[Column] Gerhard Fourie: Streamlining data management in a multi-cloud environment
Many organizations find themselves in a situation where they have multiple clouds to manage. This often results from using numerous Software as a Service (SaaS), Infrastructure as a Service (IaaS) and Platform as a Service (PaaS) solutions.
Moreover, the cloud is fast becoming the preferred method of delivery for an ever-increasing range of services and solutions across the globe. However, a multi-cloud environment vastly increases the complexity of data management, especially when data resides in various clouds both public and private in a number of different countries. To prevent costs from spiraling and loss of control over data, it is essential to reduce this complexity. Streamlining data management is more important than ever in a multi-cloud environment.
More clouds, more complexity
Cloud service providers are rapidly expanding their geographies, driven by requirements for reduced latency and data sovereignty. The result is an increasing number of places where data could potentially be stored. This is further complicated by the various data governance regulations around the world, which have an impact on data management.
The General Data Protection Regulation (GDPR) pushed out by the European Union has had the most significant impact. This regulation has effectively forced organizations to understand what data they have and where they are keeping it. South Africa’s Protection of Personal Information (PoPI) Act has similar requirement.
Essentially people want transparency and accountability from organizations around their personal data. While there are penalties for improper data collection and handling, the reputational damage that could result from data mismanagement is the biggest risk factor. Knowledge is key. Enterprises must have a handle on what data they have, how they should classify it, how sensitive it is, and where they are storing it. Multi-cloud environments compound this challenge, as data can be more difficult to manage when it resides across multiple public and private cloud platforms as well as on premises.
Siloes and security concerns
In an effort to remove data siloes, data management became increasingly centralized. Now, with the emergence of multi-cloud environments, the challenge has once again reared its head. Data has once again become decentralized, and with it the potential for siloes of information.
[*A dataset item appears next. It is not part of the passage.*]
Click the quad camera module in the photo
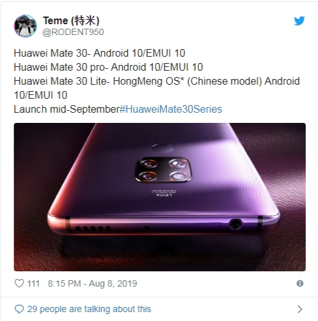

The ease of obtaining cloud solutions means that often business units will simply ‘buy’ a new tool without informing IT. With each department having its own systems and services, there is once again a lack of single view of the customer. These systems may not be part of the organizational backup and recovery strategy, leaving data vulnerable.
Security also remains a challenge. While every cloud is secure, as cloud vendors stake their reputation on delivering secure infrastructure, it is the responsibility of a business to secure the workloads, data and applications that are being stored in the cloud. It is essential to understand where data could be exposed, and ensure that data is protected at rest, in transit and in storage. It is essential to examine infrastructure, solutions and data across the board to ensure that various clouds, their data, are included in management strategy.
Leveraging the benefits of multi-cloud while minimizing the complexity
Multi-cloud offers the flexibility to leverage the strengths of each platform to obtain best of breed tools and resources for every business requirement. However, the nature of multiple solutions inevitably increases complexity. Organizations need to pay attention to integration, data flows, data protection and data management.
Minimizing complexity begins with having a data management strategy in place, and understanding what data you have and where it resides. The second step is to consolidate tools. May organizations have multiple tools for backup, disaster recovery, archiving and so on, and there is often a lot of overlap. A single data management toolset for cloud and on premises data significantly streamlines the work. It also ensures that a single view of data can be obtained for increased speed and efficiency.
A platform that offers automation, orchestration, artificial intelligence and machine learning options can help organizations save both time and effort by replacing manual tasks. In addition, a platform that has native integration with clouds enables a single interface to be used for backup and recovery across the board, saving time and reducing complexity. Finally, any data management solution should incorporate the ability to quickly move large workloads and data volumes, and should support the various tools used to achieve these migrations.
Multi-cloud is the reality of data management infrastructure, and the challenges will only continue to grow as cloud becomes increasingly available and pervasive. Organizations need to simplify and streamline their data management to reduce cost and complexity as well as to manage data regulation and compliance objectives.